If any one of these falls out of sync after a failure, the guarantee breaks.
Most production systems use one of two broad strategies, or a combination of both.
Idempotent Writes
If every operation is idempotent, replaying a record has no additional effect.
This is the simplest path to EOS but also the most constrained.
True idempotency requires that the output depends only on the input record and not on accumulated state.
Stateless transformations (filtering, mapping) are naturally idempotent.
Stateful operations (aggregations, windowed joins) are not, because the result of processing a record depends on what records were processed before it.
Some systems simulate idempotency for stateful operations by tagging each output with a deterministic sequence number or transaction ID, and having sinks reject duplicates.
This works well when the sink supports conditional writes or upserts but pushes complexity to the boundary.
Transactional State Management
The more general approach treats input offset advancement, state updates, and output production as a single atomic operation If the operation commits, all three take effect.

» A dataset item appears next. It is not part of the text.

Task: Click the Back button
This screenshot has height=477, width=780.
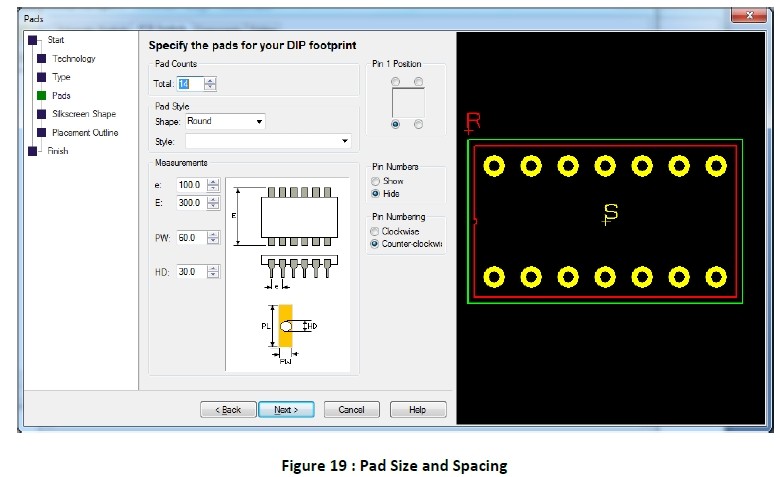Action: pos(227,410)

If it fails, none do and the system retries from the last committed position.
Apache Kafka's exactly-once support (introduced in KIP-98) is the canonical example.
It combines idempotent producers, transactional writes, and consumer offset commits into a single transaction.

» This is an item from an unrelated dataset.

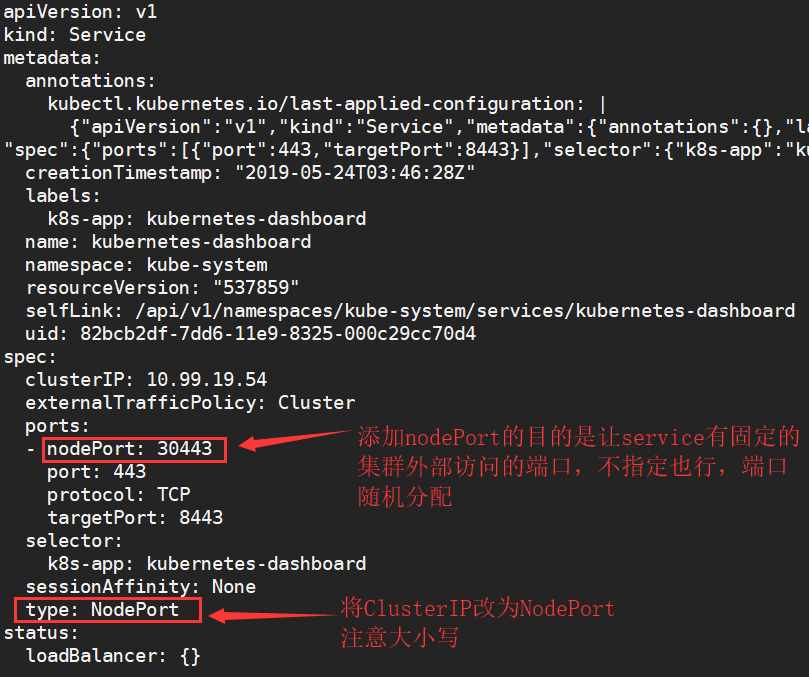Click the clusterIP value 10.99.19.54
809x677 pixels.
tap(207, 380)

Kafka Streams builds on this by atomically committing changelog state, output records, and consumer offsets in one Kafka transaction.

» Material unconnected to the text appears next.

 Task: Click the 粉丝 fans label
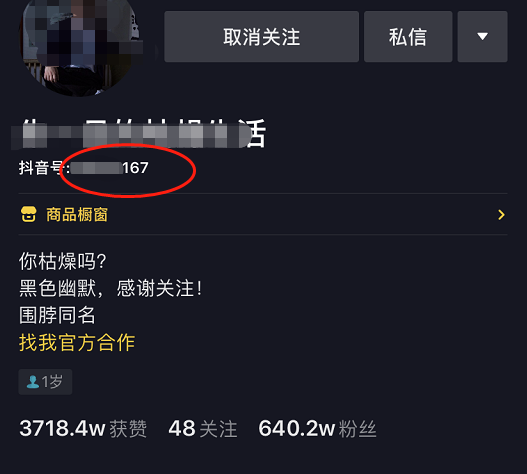pos(358,429)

Apache Flink takes a different path: it uses distributed snapshots based on the Chandy-Lamport algorithm to periodically checkpoint operator state, input positions, and (via two-phase commit sinks) output side effects.
Distributed Snapshots and Checkpointing
Flink's approach deserves closer examination because it generalizes beyond Kafka.
The idea is rooted in the Chandy-Lamport snapshot algorithm: inject special barrier markers into the data stream, and when an operator receives barriers from all its input channels, it snapshots its local state.
On recovery, the system restores the most recent consistent snapshot and replays input from the corresponding offsets.
This works cleanly for internal state.
The challenge is external side effects.
If an operator wrote results to an external database before the checkpoint completed, and the system then rolls back, those writes become duplicates.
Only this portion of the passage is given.